Description
Current infra for recordings
flowchart TB
clickhouse_replay_summary_table[(Session replay summary table)]
received_snapshot_event[clients send snapshot data]
kafka_recordings_topic>Kafka recordings topic]
kafka_clickhouse_replay_summary_topic>Kafka clickhouse replay summary topic]
subgraph recordings ingestion workload
recordings_consumer-->kafka_clickhouse_replay_summary_topic
kafka_clickhouse_replay_summary_topic-->clickhouse_replay_summary_table
end
subgraph recordings blob ingestion workload
recordings_blob_consumer-->|1. statefully batch|disk
disk-->recordings_blob_consumer
recordings_blob_consumer-->|2. periodic flush|blob_storage
end
received_snapshot_event --> capture
capture -->|compress and chunk to fit into kafka messages| kafka_recordings_topic
kafka_recordings_topic --> recordings_consumer
kafka_recordings_topic --> recordings_blob_consumer
Let's assume the first change is to teach the consumers to listen to more than one topic so we can cut over without needing to orchestrate multiple releases
I'm also going to assume that we can't avoid some messages being written to both topics during a cutover
We have
- recordings consumer
- blob ingestion consumer
recordings consumer
- writes individual events to session_recording_events table
- they are relatively immune to duplication
- because CH will de-duplicate based on team_id, toHour(timestamp), session_id, timestamp, uuid
writes also summarised data to session_replay_events table, so that we can eventually stop writing to session_recording_events table
- less able to handle duplication because of that aggregation
- CH will ignore writes it thinks are duplicates (we can play with https://clickhouse.com/docs/en/operations/settings/merge-tree-settings#replicated-deduplication-window) to tune this if needed
- we can tolerate some duplicates since it means that counts will be off but if we entirely miss a session then the user loses data
Neither consumer cares particularly about anything kafka specific e.g. offset value
blob ingestion consumer
- reads messages from kafka
- does not auto-commit
- buffers them on disk (and a little in memory)
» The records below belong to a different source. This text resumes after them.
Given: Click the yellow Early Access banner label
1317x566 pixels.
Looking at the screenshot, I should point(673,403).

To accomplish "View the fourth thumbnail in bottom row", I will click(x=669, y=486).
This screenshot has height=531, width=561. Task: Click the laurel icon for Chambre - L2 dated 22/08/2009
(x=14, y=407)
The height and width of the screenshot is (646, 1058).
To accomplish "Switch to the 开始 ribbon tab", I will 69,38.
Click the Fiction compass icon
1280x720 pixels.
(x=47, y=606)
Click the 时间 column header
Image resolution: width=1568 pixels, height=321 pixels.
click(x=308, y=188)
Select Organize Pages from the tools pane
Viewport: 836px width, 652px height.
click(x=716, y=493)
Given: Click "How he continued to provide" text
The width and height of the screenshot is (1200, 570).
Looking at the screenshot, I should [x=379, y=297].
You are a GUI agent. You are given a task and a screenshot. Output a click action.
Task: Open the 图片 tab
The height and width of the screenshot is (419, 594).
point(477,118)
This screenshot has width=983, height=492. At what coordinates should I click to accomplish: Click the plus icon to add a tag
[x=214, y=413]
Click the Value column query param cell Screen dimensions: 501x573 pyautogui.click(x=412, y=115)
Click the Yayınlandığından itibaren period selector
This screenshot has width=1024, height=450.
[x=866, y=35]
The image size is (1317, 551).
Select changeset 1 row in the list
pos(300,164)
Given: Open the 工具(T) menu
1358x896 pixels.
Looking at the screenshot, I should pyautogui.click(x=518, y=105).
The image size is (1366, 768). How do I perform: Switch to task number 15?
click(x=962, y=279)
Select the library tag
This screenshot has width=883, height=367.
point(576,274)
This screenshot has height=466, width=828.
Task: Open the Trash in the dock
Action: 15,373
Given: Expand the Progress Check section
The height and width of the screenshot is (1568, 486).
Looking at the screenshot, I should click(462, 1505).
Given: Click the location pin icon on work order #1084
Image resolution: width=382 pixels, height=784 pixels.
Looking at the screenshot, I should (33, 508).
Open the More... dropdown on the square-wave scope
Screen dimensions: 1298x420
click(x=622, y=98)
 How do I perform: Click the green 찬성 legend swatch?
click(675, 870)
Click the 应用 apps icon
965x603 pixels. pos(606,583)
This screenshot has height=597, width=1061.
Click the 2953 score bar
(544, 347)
- periodically flushes to S3
- and on S3 flush might commit an offset to kafka
- uses the fact that offset will always increment to track progress
Here's the one that will "break", because I guess the kafka offset will reset to 0
"Break" here means that we would write to S3 even if we had already written to S3 for any session that has messages on both topics.
If we wanted to be super resilient we'd make a change to track sessions by topic and not accept messages on the new topic if they were for sessions on the old topic. Let that "drain" and then tidy up the code once all active sessions are on the new topic.
A quick google suggests that you can set partition offsets but that feels more confusing 😅
TBH, right now we're double processing anyway as we work through all the differences between the theory and practice of the new consumer. So, if we can cut over relatively quickly then we're not adding much to the risk.
Without wanting to speak for @benjackwhite too much, I don't think we know kafka well enough to do this all by ourselves 😅
So, I'm thinking
1,
set up separate capture deployment that only handles session recording traffic and writes to a different MSK cluster?
2, and 3 at the same time
teach the two consumers to use multiple kafka clusters/topics. they read from both at the same time
4
test that in dev
5
roll that to EU
6
roll that to prod